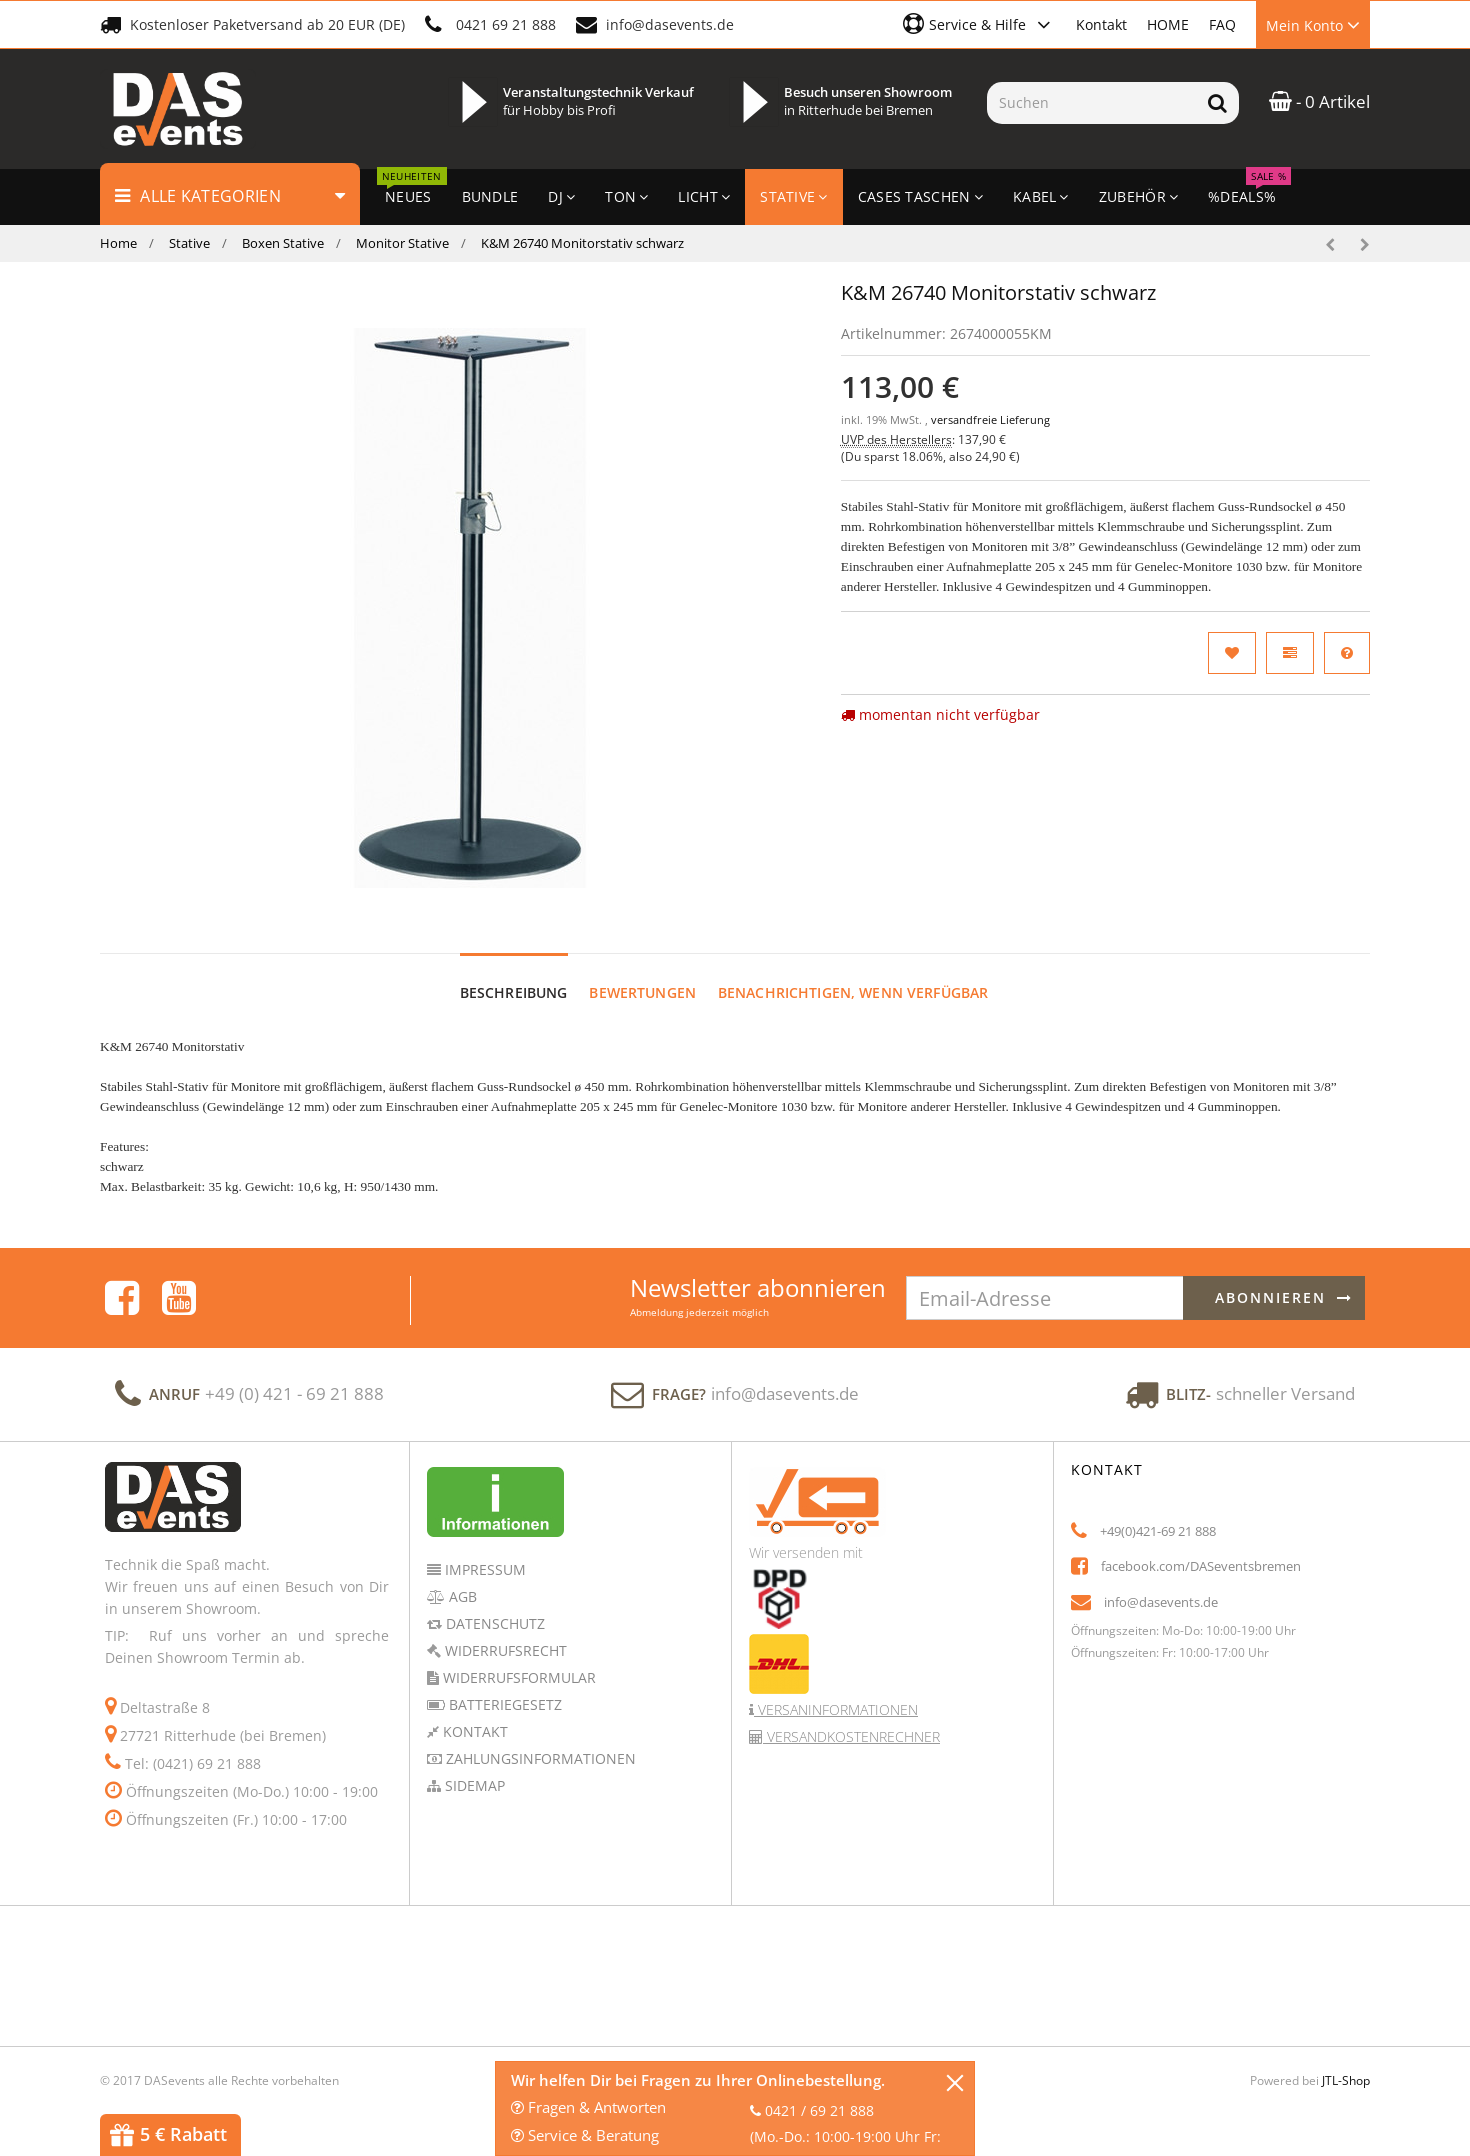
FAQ (1222, 24)
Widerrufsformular (517, 1658)
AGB (461, 1577)
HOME (1168, 24)
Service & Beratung (585, 2135)
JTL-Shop (1346, 2061)
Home (118, 243)
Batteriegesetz (503, 1685)
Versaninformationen (836, 1690)
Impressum (483, 1550)
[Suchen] (1091, 103)
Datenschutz (493, 1604)
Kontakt (1101, 24)
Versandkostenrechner (851, 1717)
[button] (979, 24)
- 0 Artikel (1319, 101)
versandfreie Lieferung (990, 420)
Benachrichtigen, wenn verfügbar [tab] (853, 973)
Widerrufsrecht (504, 1631)
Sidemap (473, 1766)
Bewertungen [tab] (642, 973)
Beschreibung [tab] (514, 973)
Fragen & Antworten (588, 2107)
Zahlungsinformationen (539, 1739)
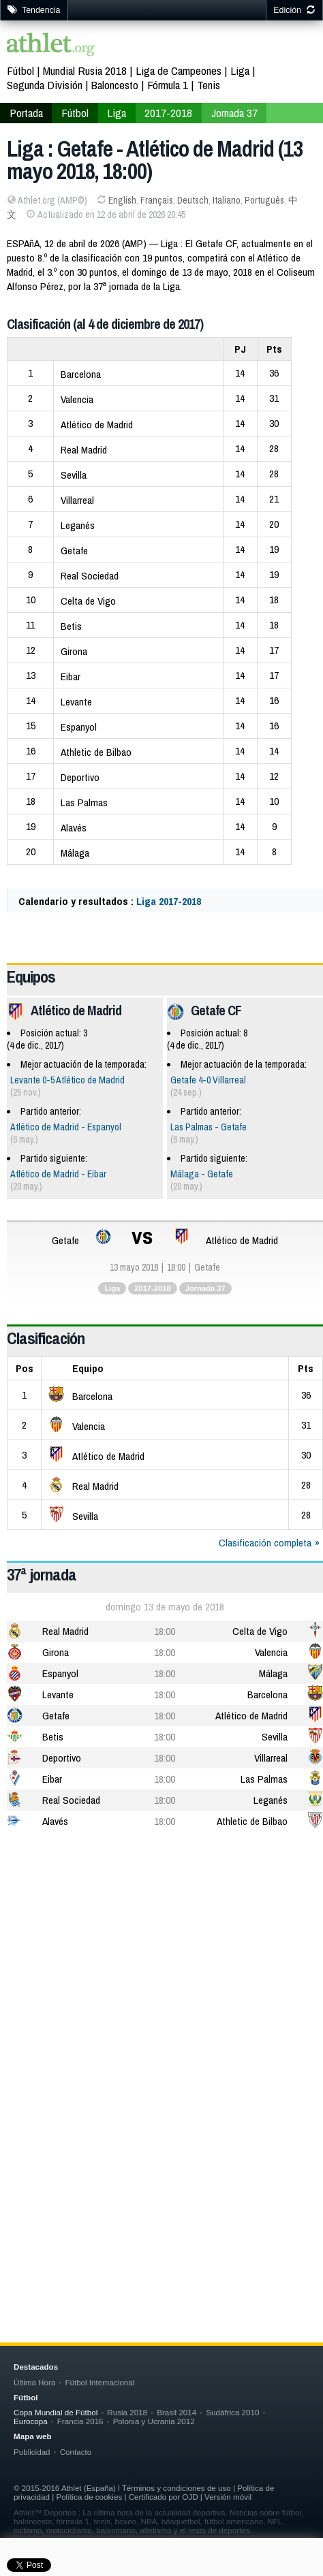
################
* [Task]: Copy out every one of the lines above word for word, leaving out the pictures.

* [Exercise result]:
FAQ (1222, 24)
Widerrufsformular (517, 1658)
AGB (461, 1577)
HOME (1168, 24)
Service & Beratung (585, 2135)
JTL-Shop (1346, 2061)
Home (118, 243)
Batteriegesetz (503, 1685)
Versaninformationen (836, 1690)
Impressum (483, 1550)
[Suchen] (1091, 103)
Datenschutz (493, 1604)
Kontakt (1101, 24)
Versandkostenrechner (851, 1717)
[button] (979, 24)
- 0 Artikel (1319, 101)
versandfreie Lieferung (990, 420)
Benachrichtigen, wenn verfügbar [tab] (853, 973)
Widerrufsrecht (504, 1631)
Sidemap (473, 1766)
Bewertungen [tab] (642, 973)
Beschreibung [tab] (514, 973)
Fragen & Antworten (588, 2107)
Zahlungsinformationen (539, 1739)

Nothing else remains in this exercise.